Boundary preservation, Deep learning, Medical image segmentation, State space models, Vision mamba, Zigzag scanning

Abstract

Introduction: Medical image segmentation is fundamental to quantitative disease analysis and therapeutic decision-making. However, constrained by limited computational resources, existing deep learning methods often struggle to simultaneously model long-range dependencies and preserve boundary precision, particularly when delineating structures with complex morphology or blurred edges.

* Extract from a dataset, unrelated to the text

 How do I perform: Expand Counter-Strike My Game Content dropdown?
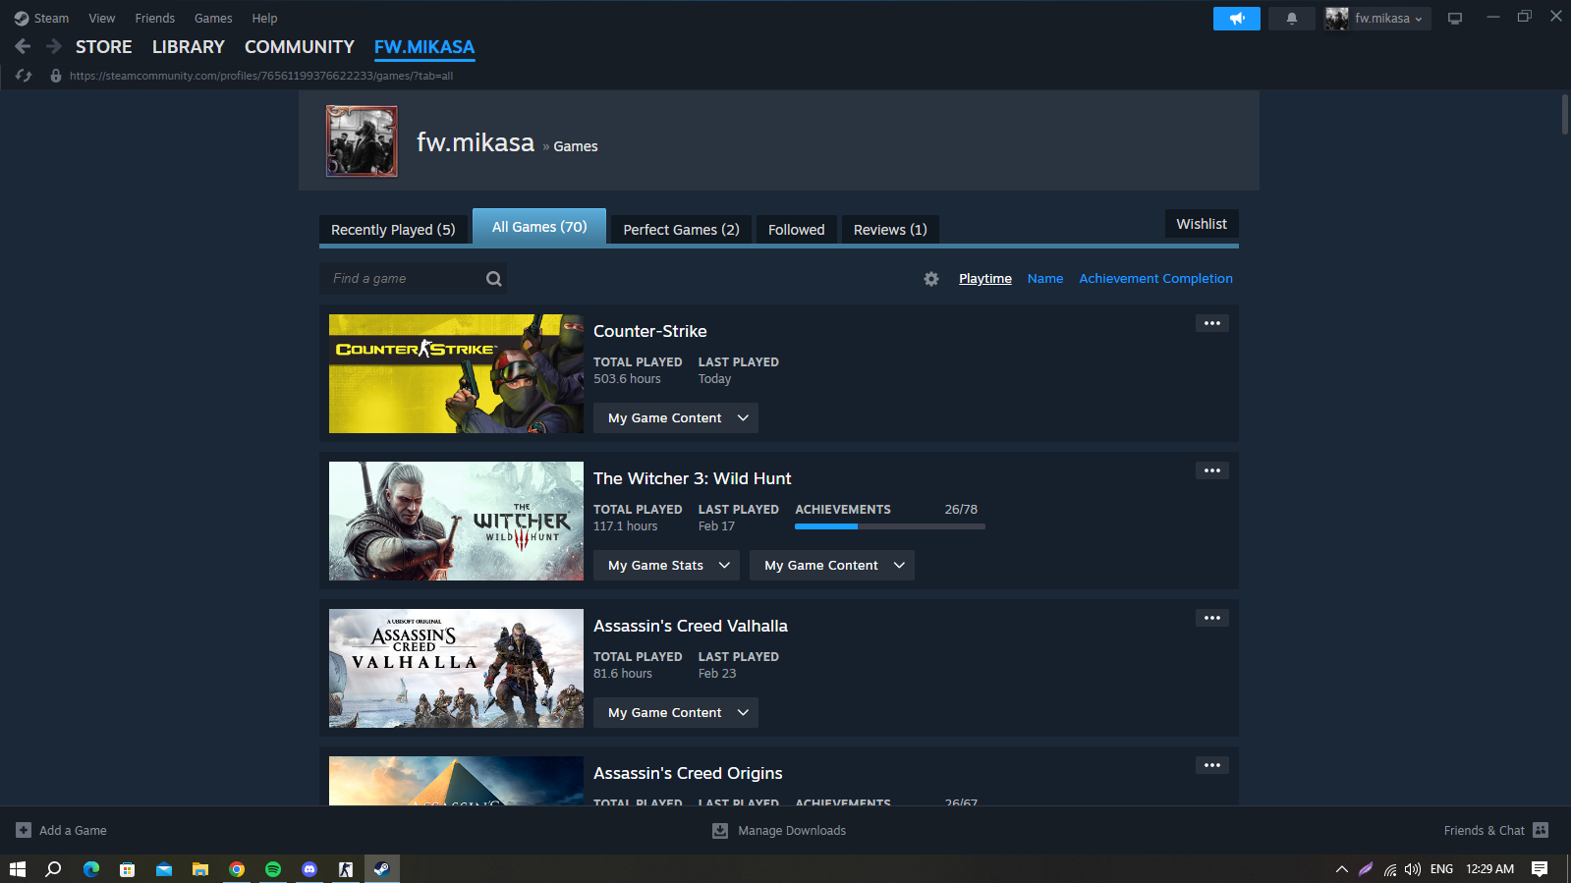(x=676, y=418)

Method: To overcome these challenges, we propose ZR2ViM, a recursion-enhanced visual state space model designed for medical image segmentation. ZR2ViM augments the Vision Mamba framework with a Zigzag Recursive Reinforced (ZR2) Block that incorporates Stacked State Redistribution (SSR) and a Nested Recursive Connection (NRC). The NRC employs dual inner and outer
pathways to iteratively fuse local details with global context while preserving 2D spatial adjacency. Furthermore, a Cross-directional Zigzag WKV (CZ-WKV) module executes multi-step recursive updates along multiple zigzag trajectories, injecting spatial directional information via Quad-Directional Token Shift (QShift) directional priors. Collectively, these mechanisms mitigate serialization-induced banding artifacts and enhance the representation of fine, elongated, and low-contrast structures, all while maintaining near-linear computational complexity.

Results: Comprehensive evaluations across four medical imaging domains—spanning dermatoscopic images, breast ultrasound, colorectal polyps, and abdominal multi-organ CT—on five public datasets demonstrate that ZR2ViM consistently outperforms representative convolutional, attention-based, and visual state space architectures in region consistency and boundary localization. Notably, ZR2ViM achieves a 2.15 mm reduction in the HD95 on the Synapse multi-organ CT dataset relative to the CC-ViM baseline, substantiating its superior capability for precise, clinically relevant boundary delineation.

Conclusion: The ZR2ViM framework delivers accurate, boundary-preserving segmentation across diverse imaging modalities and anatomically complex structures, achieving these gains with near-linear computational complexity. These findings demonstrate that ZR2ViM offers a robust and efficient solution for medical image analysis, establishing a promising foundation for advanced clinical and research applications.

Published

2026-04-16